Timeline of solid-state lighting trends backs up key themes at Strategies in Light
A look at the timeline of top stories that developed our perspective on the SSL market over several years reveals a roadmap leading to the latest Strategies in Light program.
As my colleague Bob Steele observed several weeks back, the evolution of LED markets and the changing landscape of the solid-state lighting (SSL) business have shaped the content of the Strategies in Light event over the course of its 20 years delivering notable insights, technology developments, business strategies, and networking opportunities to the industry.
You’ll also find such business-directing trends and industry insights in the content brought to you in the pages of LEDs Magazine and on the website. Let’s journey along the timeline of top stories that developed our perspective on the SSL market over the last several years since we’ve chronicled the top-performing articles on our website.
2011 — A-lamps were breaking big news in 2011, with the US Department of Energy L Prize entrants and the award for Philips Lighting’s 60W replacement lamp making the highlights of the year. The excitement being somewhat dampened by the cost and commercial demands of manufacturing such a lamp with at least 90-lm/W efficacy, we suspected that LED and SSL manufacturers would center their focus on improving light quality while finding a way to bring product bills of materials down.

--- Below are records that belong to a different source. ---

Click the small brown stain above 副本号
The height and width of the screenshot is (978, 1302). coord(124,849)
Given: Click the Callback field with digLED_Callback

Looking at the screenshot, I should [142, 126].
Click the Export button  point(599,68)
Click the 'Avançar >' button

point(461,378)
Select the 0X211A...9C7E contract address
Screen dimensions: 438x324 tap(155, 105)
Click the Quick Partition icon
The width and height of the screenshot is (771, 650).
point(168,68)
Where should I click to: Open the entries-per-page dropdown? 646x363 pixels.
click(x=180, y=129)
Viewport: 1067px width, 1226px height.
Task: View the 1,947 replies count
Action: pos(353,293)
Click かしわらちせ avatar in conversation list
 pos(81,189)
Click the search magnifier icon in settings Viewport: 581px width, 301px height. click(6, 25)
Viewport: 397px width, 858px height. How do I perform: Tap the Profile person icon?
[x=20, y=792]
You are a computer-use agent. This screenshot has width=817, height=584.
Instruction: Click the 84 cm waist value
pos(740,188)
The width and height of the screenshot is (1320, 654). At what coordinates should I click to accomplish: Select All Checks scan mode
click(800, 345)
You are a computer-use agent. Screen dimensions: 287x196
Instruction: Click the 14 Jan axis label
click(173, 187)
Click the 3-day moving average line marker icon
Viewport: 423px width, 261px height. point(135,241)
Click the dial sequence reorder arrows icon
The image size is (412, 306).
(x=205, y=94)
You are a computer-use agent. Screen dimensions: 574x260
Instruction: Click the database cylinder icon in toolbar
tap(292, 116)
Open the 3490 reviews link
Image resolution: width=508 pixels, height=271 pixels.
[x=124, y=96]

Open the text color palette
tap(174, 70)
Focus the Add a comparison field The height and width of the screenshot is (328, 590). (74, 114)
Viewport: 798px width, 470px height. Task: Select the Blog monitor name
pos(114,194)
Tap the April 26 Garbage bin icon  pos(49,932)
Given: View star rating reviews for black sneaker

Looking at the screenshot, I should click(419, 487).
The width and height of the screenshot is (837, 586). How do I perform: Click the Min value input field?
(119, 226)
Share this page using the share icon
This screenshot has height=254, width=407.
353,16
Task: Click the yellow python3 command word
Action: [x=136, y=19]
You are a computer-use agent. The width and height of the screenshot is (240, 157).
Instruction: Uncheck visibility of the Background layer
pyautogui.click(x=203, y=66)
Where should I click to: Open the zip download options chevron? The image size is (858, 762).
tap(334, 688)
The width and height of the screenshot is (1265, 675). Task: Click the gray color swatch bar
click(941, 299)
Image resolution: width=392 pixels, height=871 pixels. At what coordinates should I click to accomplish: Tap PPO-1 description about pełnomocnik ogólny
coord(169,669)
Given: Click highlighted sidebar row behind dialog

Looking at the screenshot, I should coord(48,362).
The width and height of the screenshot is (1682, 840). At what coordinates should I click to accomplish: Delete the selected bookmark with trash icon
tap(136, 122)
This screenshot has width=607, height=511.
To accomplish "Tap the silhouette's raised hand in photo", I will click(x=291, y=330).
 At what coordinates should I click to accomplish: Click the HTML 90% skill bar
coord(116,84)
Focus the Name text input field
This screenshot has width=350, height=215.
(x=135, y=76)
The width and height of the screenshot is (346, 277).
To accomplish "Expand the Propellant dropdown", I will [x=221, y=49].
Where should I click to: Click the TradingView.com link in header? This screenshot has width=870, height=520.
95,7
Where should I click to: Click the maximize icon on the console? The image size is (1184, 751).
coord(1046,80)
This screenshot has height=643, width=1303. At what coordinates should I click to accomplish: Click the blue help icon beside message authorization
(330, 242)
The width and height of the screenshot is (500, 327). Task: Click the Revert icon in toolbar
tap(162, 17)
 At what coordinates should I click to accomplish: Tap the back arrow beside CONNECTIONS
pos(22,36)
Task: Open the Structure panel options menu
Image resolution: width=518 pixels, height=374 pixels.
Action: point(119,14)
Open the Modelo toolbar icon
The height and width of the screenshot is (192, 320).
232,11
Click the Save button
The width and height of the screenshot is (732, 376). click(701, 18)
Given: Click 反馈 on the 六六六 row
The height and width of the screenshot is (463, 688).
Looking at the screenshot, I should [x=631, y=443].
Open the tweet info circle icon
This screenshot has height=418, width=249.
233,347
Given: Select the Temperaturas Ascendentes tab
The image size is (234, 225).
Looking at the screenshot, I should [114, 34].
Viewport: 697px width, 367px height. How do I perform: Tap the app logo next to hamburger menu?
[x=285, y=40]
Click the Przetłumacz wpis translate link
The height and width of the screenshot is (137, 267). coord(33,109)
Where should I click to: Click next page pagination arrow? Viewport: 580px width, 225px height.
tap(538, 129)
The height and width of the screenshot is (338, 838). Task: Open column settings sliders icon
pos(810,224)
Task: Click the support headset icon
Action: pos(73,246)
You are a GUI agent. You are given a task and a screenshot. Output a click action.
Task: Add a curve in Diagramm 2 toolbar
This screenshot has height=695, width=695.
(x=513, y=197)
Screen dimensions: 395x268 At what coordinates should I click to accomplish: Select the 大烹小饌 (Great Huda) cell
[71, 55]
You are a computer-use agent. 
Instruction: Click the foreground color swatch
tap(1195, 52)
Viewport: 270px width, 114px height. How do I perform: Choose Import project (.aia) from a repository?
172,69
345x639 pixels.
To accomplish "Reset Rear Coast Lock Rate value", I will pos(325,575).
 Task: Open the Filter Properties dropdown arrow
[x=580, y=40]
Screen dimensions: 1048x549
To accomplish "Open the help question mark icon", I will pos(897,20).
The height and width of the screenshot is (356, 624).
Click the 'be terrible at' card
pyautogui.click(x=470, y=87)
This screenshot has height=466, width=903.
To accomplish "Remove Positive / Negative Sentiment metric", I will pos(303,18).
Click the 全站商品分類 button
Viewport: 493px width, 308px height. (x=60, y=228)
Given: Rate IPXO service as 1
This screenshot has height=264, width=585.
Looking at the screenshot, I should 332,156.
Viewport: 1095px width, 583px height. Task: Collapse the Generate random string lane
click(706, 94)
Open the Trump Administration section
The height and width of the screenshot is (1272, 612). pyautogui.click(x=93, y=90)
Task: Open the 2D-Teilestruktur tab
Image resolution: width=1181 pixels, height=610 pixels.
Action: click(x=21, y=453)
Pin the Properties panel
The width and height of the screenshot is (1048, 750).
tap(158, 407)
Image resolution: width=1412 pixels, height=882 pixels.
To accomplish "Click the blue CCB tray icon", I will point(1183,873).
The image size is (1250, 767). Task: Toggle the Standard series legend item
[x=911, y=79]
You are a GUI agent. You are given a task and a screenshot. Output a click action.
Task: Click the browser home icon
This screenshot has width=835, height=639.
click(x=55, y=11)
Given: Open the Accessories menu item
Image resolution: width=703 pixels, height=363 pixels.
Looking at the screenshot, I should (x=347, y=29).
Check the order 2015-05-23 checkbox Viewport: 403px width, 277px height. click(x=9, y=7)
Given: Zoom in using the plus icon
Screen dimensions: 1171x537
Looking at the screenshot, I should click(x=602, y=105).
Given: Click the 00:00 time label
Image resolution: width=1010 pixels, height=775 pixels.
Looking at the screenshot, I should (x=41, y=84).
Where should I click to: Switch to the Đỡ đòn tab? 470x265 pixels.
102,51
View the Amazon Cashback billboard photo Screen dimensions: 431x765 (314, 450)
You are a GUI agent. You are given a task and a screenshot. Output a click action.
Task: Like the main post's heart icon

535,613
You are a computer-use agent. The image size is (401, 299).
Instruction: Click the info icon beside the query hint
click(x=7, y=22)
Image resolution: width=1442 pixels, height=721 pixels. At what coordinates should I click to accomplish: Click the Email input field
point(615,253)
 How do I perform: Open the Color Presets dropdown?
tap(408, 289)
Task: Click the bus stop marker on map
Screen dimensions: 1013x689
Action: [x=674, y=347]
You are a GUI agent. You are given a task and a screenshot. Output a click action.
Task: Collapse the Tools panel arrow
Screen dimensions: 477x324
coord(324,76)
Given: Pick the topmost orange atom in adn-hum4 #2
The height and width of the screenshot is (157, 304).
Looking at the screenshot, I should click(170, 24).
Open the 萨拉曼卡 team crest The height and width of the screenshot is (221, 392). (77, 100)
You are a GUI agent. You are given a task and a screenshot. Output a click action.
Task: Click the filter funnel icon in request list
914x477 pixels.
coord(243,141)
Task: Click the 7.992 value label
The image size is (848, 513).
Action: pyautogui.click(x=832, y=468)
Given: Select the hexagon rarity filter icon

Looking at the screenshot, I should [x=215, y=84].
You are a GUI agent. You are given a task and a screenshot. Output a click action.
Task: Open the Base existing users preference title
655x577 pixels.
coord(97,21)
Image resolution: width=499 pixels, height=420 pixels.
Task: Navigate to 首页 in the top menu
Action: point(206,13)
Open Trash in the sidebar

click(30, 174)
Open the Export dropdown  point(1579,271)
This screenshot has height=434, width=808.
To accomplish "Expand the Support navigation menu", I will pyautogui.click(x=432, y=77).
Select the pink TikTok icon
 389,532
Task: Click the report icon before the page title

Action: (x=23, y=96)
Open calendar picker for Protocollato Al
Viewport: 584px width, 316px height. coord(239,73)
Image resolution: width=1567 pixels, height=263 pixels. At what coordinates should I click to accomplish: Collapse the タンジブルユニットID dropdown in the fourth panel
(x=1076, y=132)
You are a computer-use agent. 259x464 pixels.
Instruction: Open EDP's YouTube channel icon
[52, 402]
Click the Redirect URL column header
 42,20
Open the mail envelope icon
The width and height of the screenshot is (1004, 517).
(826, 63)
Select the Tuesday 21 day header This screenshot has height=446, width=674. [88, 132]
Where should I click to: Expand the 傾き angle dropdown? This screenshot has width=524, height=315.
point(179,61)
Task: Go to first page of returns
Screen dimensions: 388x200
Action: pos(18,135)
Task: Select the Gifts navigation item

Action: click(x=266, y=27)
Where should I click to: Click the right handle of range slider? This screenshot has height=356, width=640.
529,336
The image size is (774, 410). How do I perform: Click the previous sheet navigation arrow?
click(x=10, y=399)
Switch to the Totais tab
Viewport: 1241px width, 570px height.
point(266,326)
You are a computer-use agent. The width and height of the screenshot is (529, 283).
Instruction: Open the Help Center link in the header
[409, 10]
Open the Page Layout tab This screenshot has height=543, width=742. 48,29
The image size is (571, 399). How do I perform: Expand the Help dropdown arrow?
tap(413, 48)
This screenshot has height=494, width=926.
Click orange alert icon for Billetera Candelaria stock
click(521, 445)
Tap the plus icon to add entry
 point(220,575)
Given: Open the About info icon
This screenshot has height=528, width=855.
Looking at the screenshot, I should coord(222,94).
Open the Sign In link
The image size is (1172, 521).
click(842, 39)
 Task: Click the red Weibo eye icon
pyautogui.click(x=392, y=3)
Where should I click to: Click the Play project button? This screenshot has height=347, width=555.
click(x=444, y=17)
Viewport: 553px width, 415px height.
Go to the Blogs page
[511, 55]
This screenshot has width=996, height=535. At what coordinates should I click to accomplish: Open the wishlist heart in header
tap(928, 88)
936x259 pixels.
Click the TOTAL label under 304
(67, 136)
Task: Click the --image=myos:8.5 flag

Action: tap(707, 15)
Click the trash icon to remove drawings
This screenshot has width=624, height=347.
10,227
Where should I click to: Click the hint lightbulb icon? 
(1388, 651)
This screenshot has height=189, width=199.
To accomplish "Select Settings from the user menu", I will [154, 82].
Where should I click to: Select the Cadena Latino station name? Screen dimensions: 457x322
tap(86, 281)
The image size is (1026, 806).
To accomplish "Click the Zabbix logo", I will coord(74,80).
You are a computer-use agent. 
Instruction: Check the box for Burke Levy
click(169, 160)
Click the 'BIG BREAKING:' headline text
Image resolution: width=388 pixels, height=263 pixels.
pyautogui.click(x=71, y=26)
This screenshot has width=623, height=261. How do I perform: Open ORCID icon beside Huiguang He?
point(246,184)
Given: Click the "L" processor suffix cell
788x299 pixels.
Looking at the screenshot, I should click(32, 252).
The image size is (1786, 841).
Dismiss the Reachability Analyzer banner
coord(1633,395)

2012 — LED retrofit lamps continued to make news, along with steady updates on the LED and lighting markets that represented the ongoing penetration of LEDs into general lighting. Market research continued to track the decrease in dollars per kilolumen costs in parallel with increases in lumens per package reported by Strategies Unlimited.
2013 — Reporting in 2013, we saw that LED lamps and luminaires continued to grab attention, with teardowns, developer-focused details on LED component and system design for specific applications, and insights on where the lighting industry was headed delivering the biggest traffic numbers.
2014 — Replacement lamps were, of course, still prominent in the former Illumination in Focus article traffic, but on the LEDs Magazine website, drivers and controls were the major topic of interest, as controllability and light quality became chief factors in the progression of SSL end products and systems. To quote chief editor Maury Wright in our top 20 round-up that year, “Clearly, the complexity of [SSL] systems has the community looking at the greater challenge of LED deployment.”
2015 — As 2015 rolled in, the trends showed networks and controls continuing to pick up reader interest. Innovation in LED driver technology brought new flexibility to LED lighting as well as the less-sophisticated forms of smart lighting. We also saw applications such as lighting for health and wellbeing — and the science and studies involving human-centric lighting design — as well as horticultural lighting beginning to emerge and demonstrate the potential of SSL technology to advance beyond general illumination.
2016 — Business made big news and connected smart lighting continued to develop as information-technology-focused companies entered into partnership with lighting developers who saw the coming of the Internet of Things (IoT) as something to be taken seriously. Packaged LEDs continued to plunge ahead in sophistication as manufacturers saw the light in developing components with characteristics tailored to high-value applications in architectural, retail, and hospitality scenarios; the ability to tune lighting in architectural and horticultural luminaires; and more. Big-name deals such as the carve-out and eventual sale of the Osram lamps group that became LEDvance, as well as the divestment of Lumileds by Philips Lighting, which moved ahead late in the year, further proved that the lighting industry was beginning to reinvent itself again since the disruption of the LED.
2017 — And just last year, we observed the trends of tunability, high-tech applications, and smart lighting systems networking their way into new scenarios, more building-scale projects, and pushing standards and the quest for interoperability into the limelight. Following this annual trend analysis, 7 years is a very short timeline for such levels of change and disruption in an industry.
If you read our analysis of the top 20 stories of 2018, you recognize that disruption continues to transform the SSL market. Leadership at top companies has changed and moved on. Companies have modified their business approaches to merge technology expertise and services. Some have sold or acquired business units in order to focus on new ways to generate revenue outside of solely supplying finished goods. How does this relate to Strategies in Light, as we end on that note? Just look at the full conference schedule. The tracks are all designed to: 1) confront the challenges of a changing business model; 2) understand the evolution of SSL technology; 3) address the demands of research-backed applications; and 4) determine how it all provides insight into where the industry is going tomorrow and well beyond.